→ **To do**
Rewrite the listing from the line that has "Where should I click to: Tap" through the line that has "Action: (x=416, y=351)", including both of those lines and every request in between. Multiply each coordinate in the answers by 1.3 and round it to a whole number, with halves rounded up.
── Data listing
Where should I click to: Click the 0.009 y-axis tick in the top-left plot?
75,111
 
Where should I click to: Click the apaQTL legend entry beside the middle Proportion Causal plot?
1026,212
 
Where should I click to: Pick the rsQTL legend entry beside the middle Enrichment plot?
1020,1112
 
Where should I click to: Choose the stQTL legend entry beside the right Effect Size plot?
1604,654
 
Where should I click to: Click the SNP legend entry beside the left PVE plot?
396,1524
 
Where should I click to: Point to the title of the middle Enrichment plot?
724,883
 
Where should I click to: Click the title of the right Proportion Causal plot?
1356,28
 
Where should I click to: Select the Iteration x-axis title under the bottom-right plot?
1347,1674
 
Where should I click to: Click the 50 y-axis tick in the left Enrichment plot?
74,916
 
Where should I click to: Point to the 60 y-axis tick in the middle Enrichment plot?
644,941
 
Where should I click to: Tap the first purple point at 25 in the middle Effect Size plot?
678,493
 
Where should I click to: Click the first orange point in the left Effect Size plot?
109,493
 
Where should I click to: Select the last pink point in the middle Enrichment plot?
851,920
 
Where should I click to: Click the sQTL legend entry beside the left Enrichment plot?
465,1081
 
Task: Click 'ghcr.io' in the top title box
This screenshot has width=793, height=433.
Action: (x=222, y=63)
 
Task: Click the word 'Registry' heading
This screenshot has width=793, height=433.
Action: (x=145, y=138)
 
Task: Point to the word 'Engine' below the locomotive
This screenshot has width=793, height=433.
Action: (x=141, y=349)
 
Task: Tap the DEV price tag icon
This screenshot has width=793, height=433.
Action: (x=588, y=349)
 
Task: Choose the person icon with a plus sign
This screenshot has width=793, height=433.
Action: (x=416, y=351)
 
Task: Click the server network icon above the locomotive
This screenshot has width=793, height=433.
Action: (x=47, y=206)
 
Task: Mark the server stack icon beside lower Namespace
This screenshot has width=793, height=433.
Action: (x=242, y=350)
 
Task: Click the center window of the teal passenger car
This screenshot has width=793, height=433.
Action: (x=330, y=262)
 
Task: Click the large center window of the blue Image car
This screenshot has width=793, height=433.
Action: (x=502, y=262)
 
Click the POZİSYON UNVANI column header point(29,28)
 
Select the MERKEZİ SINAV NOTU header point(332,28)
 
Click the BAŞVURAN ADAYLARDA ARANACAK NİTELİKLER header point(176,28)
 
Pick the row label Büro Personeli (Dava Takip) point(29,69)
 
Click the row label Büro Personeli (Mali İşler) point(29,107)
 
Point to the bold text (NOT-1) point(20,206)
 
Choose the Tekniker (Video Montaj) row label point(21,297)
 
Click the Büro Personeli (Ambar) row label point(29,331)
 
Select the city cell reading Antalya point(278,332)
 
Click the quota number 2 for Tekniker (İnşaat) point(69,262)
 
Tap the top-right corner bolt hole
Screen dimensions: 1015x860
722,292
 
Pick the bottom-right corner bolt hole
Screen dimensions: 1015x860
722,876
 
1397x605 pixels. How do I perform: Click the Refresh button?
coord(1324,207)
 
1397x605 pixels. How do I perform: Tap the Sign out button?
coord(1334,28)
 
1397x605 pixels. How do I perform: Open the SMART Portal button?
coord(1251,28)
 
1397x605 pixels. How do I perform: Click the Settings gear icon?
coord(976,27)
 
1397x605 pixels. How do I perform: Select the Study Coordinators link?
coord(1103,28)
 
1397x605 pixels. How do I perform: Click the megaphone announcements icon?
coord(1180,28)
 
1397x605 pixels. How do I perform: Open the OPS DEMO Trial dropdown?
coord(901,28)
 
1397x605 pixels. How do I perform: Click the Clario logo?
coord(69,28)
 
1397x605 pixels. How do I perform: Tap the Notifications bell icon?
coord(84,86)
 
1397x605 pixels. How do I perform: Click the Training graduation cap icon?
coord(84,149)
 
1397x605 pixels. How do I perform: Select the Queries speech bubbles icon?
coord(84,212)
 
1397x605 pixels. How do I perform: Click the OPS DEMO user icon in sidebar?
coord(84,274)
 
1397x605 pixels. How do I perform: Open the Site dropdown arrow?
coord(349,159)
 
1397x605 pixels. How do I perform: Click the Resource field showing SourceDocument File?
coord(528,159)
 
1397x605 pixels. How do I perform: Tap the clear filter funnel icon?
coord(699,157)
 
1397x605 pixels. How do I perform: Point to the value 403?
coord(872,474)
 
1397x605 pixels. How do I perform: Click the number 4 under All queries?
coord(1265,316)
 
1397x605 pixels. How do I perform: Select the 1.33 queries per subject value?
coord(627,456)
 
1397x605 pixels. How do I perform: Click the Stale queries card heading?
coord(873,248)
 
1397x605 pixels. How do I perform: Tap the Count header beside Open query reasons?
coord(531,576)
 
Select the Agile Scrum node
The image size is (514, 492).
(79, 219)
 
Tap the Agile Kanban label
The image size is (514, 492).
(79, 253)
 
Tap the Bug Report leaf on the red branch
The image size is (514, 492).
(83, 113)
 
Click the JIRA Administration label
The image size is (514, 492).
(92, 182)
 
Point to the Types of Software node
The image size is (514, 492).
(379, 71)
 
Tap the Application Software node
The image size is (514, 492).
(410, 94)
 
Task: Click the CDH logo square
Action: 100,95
────
→ **Output for this exercise**
Where should I click to: Tap the first purple point at 25 in the middle Effect Size plot?
881,641
 
Where should I click to: Click the first orange point in the left Effect Size plot?
142,641
 
Where should I click to: Select the last pink point in the middle Enrichment plot?
1106,1196
 
Where should I click to: Click the sQTL legend entry beside the left Enrichment plot?
605,1405
 
Task: Click 'ghcr.io' in the top title box
This screenshot has width=793, height=433.
Action: (x=289, y=82)
 
Task: Click the word 'Registry' heading
This screenshot has width=793, height=433.
Action: (x=189, y=179)
 
Task: Point to the word 'Engine' below the locomotive
This screenshot has width=793, height=433.
Action: (x=183, y=454)
 
Task: Tap the DEV price tag icon
This screenshot has width=793, height=433.
Action: (x=764, y=454)
 
Task: Choose the person icon with a plus sign
This screenshot has width=793, height=433.
Action: (x=541, y=456)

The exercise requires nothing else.